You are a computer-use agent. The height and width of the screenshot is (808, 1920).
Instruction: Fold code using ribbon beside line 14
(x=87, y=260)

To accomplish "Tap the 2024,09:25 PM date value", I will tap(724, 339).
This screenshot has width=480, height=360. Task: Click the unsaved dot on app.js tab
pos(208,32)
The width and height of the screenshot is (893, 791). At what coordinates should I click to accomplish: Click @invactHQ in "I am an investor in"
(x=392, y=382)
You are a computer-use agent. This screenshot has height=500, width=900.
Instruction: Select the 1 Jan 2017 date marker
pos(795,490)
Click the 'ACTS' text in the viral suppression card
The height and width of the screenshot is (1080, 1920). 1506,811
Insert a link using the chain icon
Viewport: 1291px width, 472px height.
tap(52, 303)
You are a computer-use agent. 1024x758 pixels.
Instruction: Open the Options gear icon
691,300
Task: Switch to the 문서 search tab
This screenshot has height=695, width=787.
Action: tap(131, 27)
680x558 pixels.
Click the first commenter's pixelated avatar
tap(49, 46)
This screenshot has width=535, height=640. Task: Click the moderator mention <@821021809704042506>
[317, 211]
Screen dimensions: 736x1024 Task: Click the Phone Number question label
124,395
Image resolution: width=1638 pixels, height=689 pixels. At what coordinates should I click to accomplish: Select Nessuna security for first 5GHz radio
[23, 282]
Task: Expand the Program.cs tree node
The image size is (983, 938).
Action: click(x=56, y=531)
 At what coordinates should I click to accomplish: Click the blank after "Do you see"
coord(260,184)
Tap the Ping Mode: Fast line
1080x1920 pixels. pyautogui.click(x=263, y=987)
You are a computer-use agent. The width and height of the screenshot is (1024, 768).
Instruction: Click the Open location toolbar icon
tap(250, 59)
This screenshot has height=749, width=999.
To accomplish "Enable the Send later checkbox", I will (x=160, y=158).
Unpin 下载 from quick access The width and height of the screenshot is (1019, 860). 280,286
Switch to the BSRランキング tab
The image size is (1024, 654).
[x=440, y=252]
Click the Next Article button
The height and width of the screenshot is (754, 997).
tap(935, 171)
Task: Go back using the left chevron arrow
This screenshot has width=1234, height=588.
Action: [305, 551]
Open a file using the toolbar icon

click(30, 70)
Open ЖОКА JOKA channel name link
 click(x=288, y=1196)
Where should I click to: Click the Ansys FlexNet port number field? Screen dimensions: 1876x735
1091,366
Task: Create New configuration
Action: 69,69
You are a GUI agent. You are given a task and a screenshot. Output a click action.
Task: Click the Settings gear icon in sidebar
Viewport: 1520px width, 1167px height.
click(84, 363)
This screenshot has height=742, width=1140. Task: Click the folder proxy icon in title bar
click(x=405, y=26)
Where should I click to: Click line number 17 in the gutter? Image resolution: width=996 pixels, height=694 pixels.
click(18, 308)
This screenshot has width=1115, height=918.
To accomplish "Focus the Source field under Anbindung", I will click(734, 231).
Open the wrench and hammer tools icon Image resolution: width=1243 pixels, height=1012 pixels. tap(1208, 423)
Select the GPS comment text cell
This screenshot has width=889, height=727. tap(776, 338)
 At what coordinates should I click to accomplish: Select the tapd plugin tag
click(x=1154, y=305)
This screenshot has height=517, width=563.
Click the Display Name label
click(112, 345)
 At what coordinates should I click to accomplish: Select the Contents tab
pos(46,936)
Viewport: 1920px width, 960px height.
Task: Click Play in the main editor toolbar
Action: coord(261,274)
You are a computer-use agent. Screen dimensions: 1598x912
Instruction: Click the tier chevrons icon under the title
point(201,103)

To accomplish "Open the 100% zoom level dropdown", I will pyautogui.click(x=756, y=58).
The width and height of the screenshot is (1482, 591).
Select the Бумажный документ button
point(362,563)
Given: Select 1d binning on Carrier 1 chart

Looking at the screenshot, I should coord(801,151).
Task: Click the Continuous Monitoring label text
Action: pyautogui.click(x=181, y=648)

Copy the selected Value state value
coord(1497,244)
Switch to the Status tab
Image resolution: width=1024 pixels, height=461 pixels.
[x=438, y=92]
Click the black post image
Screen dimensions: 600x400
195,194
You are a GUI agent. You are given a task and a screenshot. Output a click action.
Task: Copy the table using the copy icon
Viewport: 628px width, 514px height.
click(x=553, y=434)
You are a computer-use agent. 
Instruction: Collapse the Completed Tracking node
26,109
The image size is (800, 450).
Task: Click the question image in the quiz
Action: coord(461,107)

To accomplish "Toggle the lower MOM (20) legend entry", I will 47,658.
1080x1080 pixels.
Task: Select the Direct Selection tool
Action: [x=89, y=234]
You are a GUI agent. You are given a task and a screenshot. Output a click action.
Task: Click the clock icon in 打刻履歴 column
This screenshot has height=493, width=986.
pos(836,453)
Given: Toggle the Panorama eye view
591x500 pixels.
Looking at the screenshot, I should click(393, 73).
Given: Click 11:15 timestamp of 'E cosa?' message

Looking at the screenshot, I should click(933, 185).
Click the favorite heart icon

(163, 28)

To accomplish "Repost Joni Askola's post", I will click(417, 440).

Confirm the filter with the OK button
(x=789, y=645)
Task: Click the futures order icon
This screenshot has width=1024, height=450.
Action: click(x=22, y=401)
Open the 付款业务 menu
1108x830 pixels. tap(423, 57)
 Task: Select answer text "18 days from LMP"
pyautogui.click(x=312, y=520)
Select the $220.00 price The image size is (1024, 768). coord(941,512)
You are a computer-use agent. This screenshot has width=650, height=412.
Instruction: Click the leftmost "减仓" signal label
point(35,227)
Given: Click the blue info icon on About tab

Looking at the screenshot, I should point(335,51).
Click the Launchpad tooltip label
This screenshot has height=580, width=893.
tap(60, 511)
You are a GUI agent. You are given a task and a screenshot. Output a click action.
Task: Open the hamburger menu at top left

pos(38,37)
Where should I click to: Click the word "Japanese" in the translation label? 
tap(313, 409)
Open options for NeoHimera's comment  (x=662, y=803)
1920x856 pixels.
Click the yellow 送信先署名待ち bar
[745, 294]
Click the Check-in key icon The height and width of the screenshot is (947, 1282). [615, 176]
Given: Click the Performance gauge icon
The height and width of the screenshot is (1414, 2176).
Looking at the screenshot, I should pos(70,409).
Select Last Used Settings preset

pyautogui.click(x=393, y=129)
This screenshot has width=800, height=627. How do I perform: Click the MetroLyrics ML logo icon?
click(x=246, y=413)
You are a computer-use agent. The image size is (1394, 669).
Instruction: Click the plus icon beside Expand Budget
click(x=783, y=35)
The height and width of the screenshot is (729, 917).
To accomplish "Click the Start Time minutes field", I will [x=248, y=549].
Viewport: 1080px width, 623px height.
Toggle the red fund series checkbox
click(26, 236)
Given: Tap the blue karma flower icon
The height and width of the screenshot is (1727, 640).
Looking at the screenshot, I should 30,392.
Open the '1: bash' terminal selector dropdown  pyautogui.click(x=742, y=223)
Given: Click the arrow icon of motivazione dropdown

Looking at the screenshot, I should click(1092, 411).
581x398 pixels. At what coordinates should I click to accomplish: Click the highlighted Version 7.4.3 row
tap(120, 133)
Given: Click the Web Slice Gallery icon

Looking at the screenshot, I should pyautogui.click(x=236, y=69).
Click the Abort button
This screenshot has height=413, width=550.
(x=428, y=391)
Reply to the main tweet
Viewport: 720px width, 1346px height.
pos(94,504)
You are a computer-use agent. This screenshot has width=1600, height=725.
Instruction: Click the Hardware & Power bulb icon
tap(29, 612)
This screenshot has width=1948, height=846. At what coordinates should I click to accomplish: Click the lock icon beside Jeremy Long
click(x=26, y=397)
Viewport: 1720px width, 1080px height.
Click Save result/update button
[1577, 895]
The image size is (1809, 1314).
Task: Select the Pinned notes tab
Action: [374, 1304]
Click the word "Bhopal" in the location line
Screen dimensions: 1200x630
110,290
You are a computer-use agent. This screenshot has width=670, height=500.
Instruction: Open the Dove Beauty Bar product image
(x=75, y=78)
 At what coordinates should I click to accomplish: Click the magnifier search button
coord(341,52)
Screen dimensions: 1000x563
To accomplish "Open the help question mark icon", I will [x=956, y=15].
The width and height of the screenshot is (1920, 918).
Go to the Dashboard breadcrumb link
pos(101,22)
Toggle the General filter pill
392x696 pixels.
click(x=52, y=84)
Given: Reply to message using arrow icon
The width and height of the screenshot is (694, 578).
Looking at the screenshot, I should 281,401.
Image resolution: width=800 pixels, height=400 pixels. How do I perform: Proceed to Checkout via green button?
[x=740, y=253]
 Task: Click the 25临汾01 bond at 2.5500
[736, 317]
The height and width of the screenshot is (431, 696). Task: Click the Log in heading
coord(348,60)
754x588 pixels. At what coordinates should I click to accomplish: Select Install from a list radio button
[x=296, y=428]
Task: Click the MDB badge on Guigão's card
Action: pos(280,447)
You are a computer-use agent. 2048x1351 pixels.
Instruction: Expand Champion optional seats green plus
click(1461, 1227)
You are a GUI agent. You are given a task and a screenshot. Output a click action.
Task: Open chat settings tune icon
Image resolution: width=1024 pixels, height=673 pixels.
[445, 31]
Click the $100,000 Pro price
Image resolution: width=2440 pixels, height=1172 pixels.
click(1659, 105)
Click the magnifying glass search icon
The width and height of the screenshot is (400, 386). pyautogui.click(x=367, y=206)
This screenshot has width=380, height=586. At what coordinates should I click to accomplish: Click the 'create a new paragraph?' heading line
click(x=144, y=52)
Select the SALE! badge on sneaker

- **What you will do**: Take every line from the listing above that includes the word "computer" and copy it.

- **Exercise output**:
You are a computer-use agent. The height and width of the screenshot is (808, 1920).
You are a computer-use agent. This screenshot has height=500, width=900.
You are a computer-use agent. 1024x758 pixels.
You are a computer-use agent. The width and height of the screenshot is (1024, 768).
You are a computer-use agent. Screen dimensions: 1598x912
You are a computer-use agent. 
You are a computer-use agent. This screenshot has width=650, height=412.
You are a computer-use agent. The image size is (1394, 669).
You are a computer-use agent. This screenshot has width=1600, height=725.
You are a computer-use agent. This screenshot has width=670, height=500.
You are a computer-use agent. 2048x1351 pixels.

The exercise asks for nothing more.